Instructions to follow » Pictures stay out, but every line of the data is copied exactly.

** Dataset records follows **

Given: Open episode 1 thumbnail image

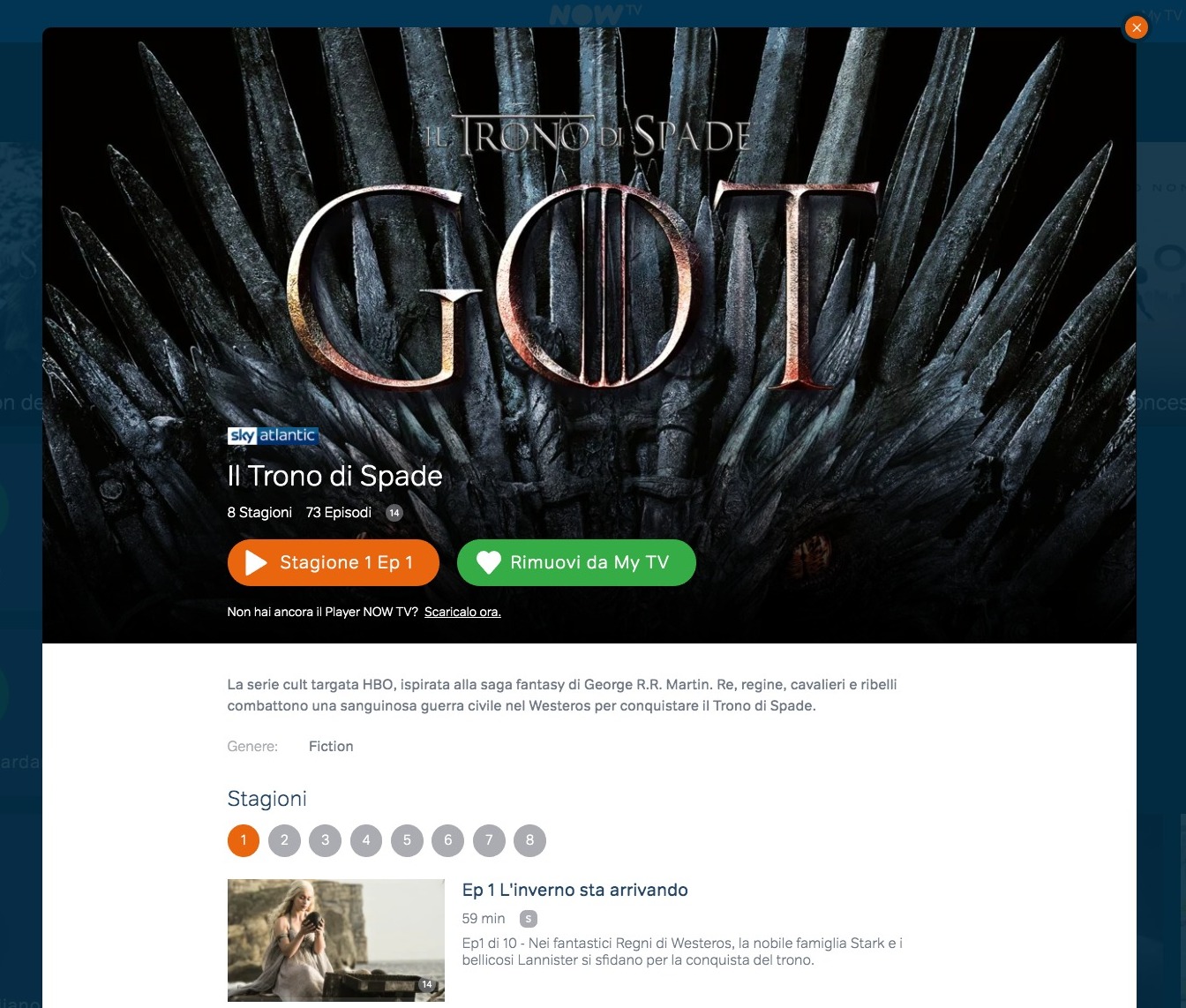Looking at the screenshot, I should [x=336, y=940].
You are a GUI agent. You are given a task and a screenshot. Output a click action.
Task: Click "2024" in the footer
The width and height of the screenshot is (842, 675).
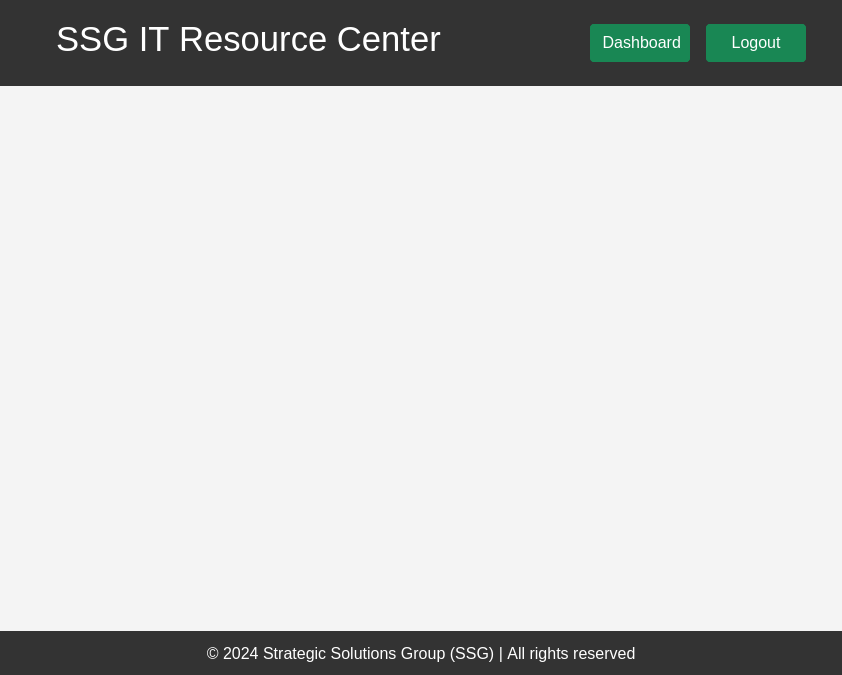coord(240,654)
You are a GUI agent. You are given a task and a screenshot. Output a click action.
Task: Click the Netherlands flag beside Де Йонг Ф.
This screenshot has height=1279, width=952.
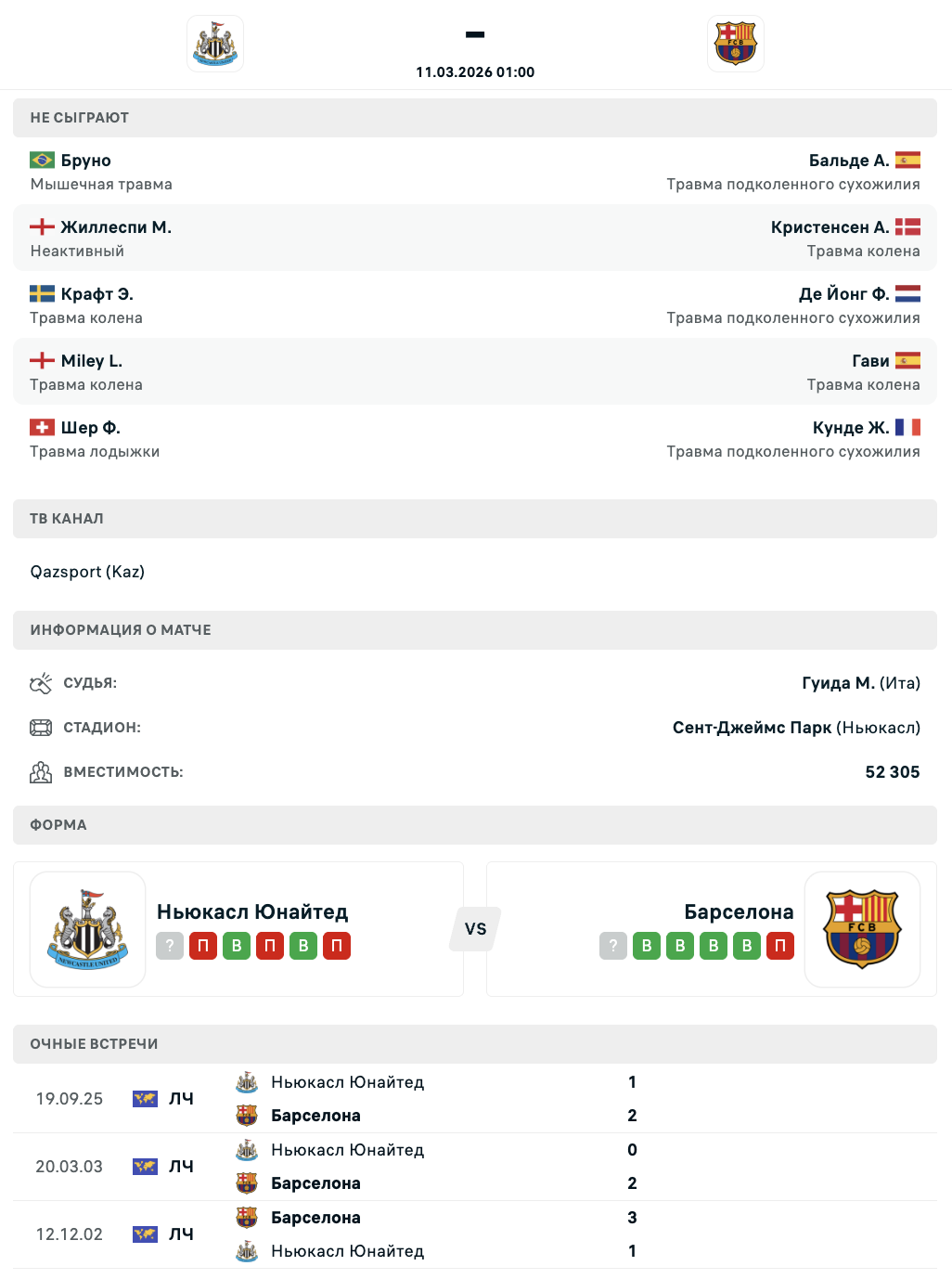pos(907,293)
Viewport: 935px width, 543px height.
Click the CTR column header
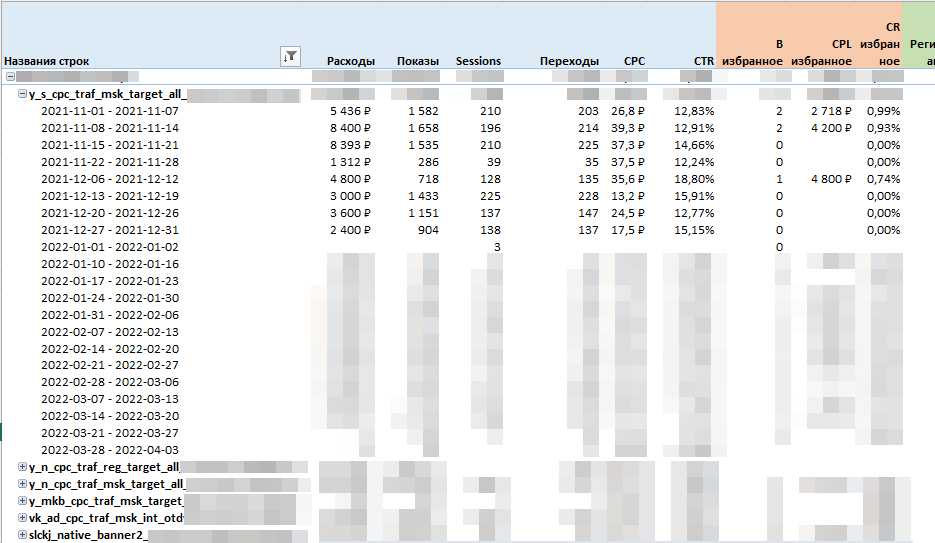(704, 61)
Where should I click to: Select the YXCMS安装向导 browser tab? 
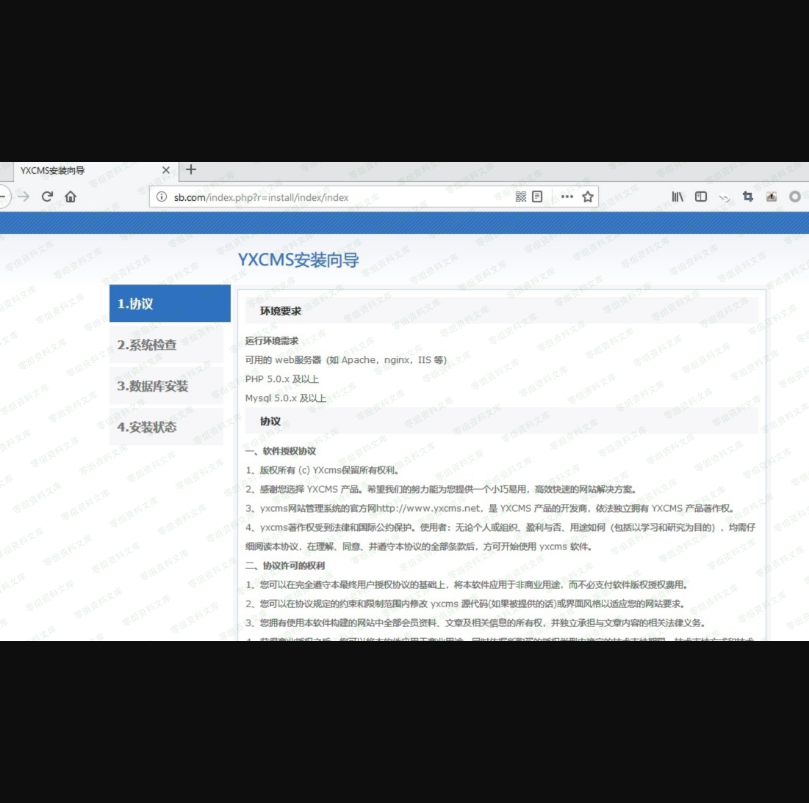click(80, 171)
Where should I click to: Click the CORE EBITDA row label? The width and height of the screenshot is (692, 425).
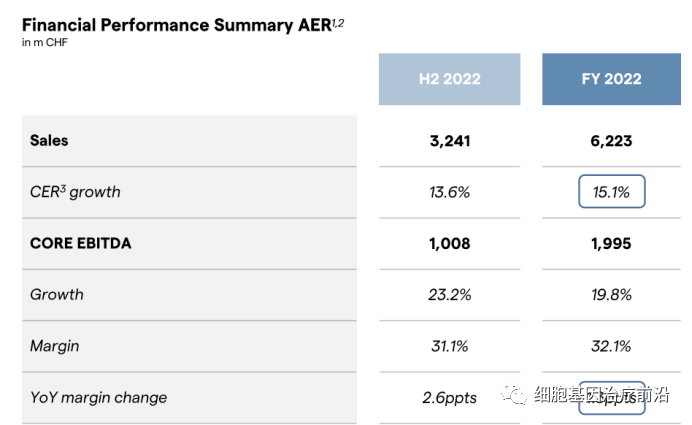click(81, 243)
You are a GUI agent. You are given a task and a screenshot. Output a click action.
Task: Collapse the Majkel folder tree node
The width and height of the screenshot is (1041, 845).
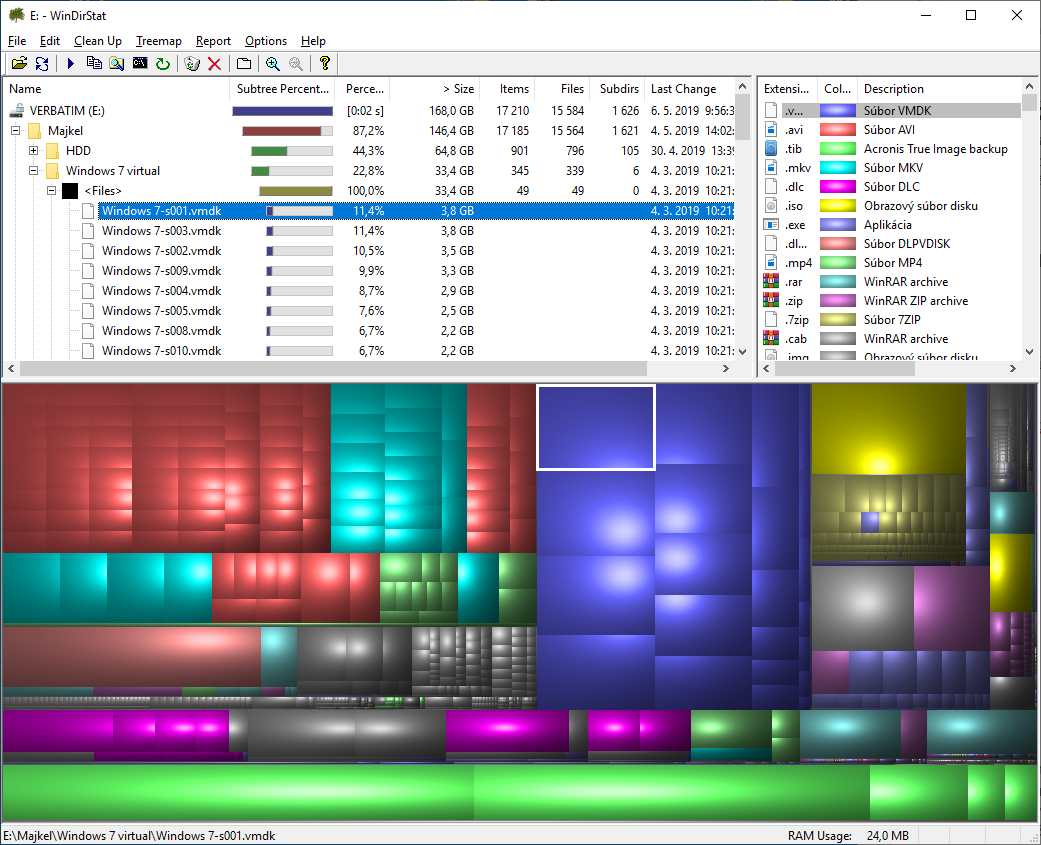coord(15,131)
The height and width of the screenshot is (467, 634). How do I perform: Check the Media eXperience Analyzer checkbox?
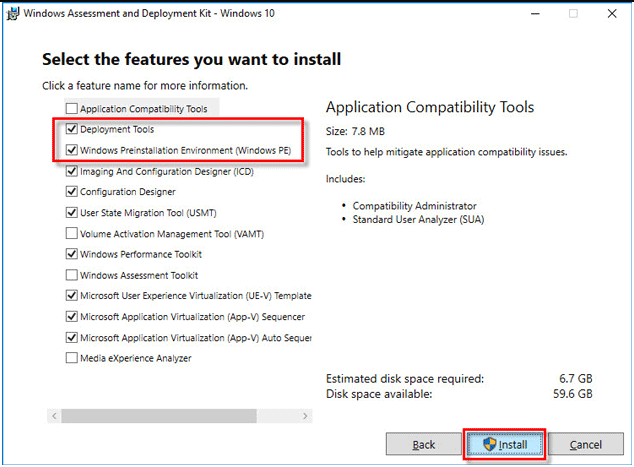click(71, 358)
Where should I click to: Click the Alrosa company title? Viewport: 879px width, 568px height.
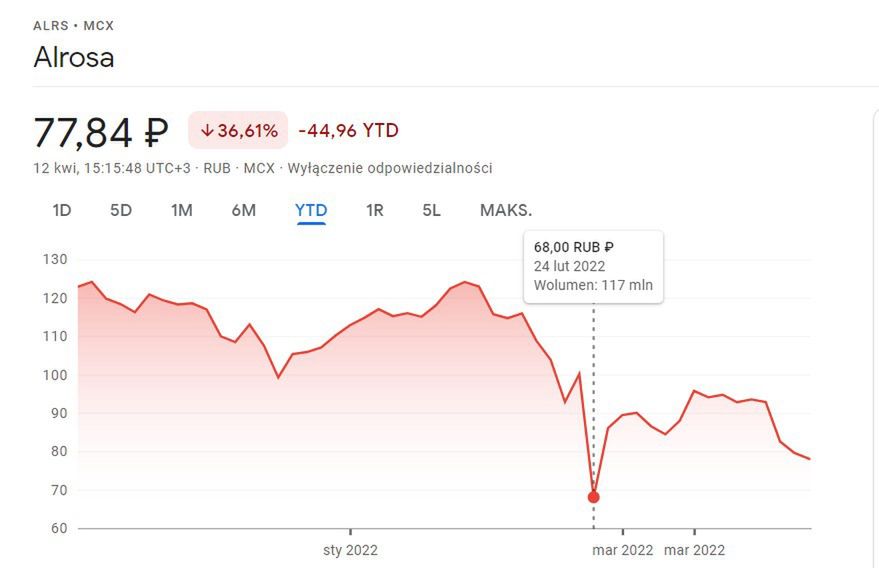(74, 57)
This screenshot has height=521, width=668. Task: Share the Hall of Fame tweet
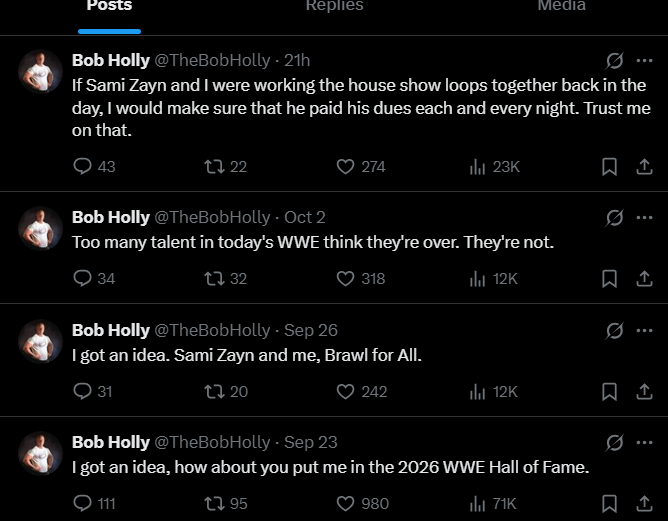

** End of Dataset records **

Written solution »
Given: Open episode 1 thumbnail image

Looking at the screenshot, I should [x=336, y=940].
You are a GUI agent. You are given a task and a screenshot. Output a click action.
Task: Click "2024" in the footer
The width and height of the screenshot is (842, 675).
coord(240,654)
You are a GUI agent. You are given a task and a screenshot. Output a click action.
Task: Click the Netherlands flag beside Де Йонг Ф.
This screenshot has height=1279, width=952.
pos(907,293)
Viewport: 935px width, 543px height.
Click the CTR column header
(704, 61)
Where should I click to: Select the YXCMS安装向导 browser tab? 
click(80, 171)
Where should I click to: Click the CORE EBITDA row label? The width and height of the screenshot is (692, 425).
click(81, 243)
You are a GUI agent. You are given a task and a screenshot. Output a click action.
Task: Collapse the Majkel folder tree node
The width and height of the screenshot is (1041, 845).
coord(15,131)
The height and width of the screenshot is (467, 634). How do I perform: Check the Media eXperience Analyzer checkbox?
click(71, 358)
Where should I click to: Click the Alrosa company title? Viewport: 879px width, 568px height.
(74, 57)
This screenshot has height=521, width=668. Task: Share the Hall of Fame tweet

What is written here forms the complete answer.